▶ **PROBLEM TO SOLVE**
Reproduce word for word the line that contains "Where should I click to: Open the Location" and every line after it to the end of the records, with nothing else added.
==*==
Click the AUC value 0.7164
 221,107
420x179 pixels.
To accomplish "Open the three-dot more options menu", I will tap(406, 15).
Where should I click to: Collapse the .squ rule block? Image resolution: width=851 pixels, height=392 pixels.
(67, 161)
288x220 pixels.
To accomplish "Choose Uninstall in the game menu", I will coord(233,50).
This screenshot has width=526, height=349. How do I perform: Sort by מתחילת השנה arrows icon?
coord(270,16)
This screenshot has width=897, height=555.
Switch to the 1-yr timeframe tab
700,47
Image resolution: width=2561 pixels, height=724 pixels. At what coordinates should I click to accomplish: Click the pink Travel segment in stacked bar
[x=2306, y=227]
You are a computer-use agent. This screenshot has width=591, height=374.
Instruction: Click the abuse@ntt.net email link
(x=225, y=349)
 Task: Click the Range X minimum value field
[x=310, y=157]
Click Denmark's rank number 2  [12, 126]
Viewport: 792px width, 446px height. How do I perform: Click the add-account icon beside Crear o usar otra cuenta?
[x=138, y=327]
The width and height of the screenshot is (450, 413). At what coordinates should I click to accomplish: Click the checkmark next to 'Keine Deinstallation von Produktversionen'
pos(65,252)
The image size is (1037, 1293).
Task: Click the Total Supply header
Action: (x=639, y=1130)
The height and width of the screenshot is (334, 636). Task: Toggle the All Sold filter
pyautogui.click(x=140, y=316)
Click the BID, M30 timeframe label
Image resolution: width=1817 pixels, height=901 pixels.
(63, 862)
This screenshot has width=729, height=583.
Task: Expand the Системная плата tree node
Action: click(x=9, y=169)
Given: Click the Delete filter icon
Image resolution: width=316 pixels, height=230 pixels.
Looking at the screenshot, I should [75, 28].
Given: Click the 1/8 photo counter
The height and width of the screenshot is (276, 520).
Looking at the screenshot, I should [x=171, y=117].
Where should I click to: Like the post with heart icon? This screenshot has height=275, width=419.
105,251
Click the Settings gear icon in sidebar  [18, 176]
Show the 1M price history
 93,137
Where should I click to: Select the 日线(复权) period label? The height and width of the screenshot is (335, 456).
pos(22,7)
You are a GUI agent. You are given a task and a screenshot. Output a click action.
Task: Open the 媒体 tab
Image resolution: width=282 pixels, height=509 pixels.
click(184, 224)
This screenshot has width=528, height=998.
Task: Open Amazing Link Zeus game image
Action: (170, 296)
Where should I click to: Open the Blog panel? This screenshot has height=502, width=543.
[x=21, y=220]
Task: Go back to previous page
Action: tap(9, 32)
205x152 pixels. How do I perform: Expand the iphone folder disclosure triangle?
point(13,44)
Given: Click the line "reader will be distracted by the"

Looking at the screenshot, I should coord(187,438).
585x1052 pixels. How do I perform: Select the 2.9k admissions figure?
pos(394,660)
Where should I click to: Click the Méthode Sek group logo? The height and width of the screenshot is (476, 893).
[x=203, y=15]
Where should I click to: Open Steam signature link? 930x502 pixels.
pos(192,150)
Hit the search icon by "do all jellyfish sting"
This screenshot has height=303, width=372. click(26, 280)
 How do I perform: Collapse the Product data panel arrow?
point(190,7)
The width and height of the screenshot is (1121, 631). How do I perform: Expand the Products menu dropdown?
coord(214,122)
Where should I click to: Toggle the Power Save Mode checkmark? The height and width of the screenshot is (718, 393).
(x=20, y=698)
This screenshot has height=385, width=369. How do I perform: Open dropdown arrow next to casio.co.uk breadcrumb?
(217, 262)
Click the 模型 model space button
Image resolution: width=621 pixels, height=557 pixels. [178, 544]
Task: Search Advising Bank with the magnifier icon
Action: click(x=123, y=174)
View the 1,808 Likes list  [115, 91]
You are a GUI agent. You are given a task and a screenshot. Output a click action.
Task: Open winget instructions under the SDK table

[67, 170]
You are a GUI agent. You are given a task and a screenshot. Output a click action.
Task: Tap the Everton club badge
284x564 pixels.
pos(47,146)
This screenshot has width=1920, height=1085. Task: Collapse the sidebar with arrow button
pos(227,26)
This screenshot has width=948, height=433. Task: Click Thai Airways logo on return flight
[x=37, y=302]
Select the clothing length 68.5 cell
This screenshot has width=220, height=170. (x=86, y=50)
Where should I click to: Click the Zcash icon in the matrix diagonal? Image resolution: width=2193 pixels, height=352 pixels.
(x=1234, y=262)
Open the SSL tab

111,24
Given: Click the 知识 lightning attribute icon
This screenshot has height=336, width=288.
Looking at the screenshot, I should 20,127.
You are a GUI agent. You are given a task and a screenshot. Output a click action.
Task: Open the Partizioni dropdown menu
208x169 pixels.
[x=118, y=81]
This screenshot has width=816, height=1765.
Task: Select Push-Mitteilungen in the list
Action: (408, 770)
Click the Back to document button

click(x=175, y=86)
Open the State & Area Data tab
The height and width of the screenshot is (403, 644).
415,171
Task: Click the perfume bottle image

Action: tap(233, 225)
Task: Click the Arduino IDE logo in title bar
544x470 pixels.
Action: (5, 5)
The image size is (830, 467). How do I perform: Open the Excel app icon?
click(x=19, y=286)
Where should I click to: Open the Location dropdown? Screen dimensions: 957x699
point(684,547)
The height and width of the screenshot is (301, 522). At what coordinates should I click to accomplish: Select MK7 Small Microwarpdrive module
==*==
▶ **WRITTEN ANSWER**
Where should I click to: Open the Location dropdown? Screen dimensions: 957x699
point(684,547)
The height and width of the screenshot is (301, 522). At what coordinates should I click to accomplish: Select MK7 Small Microwarpdrive module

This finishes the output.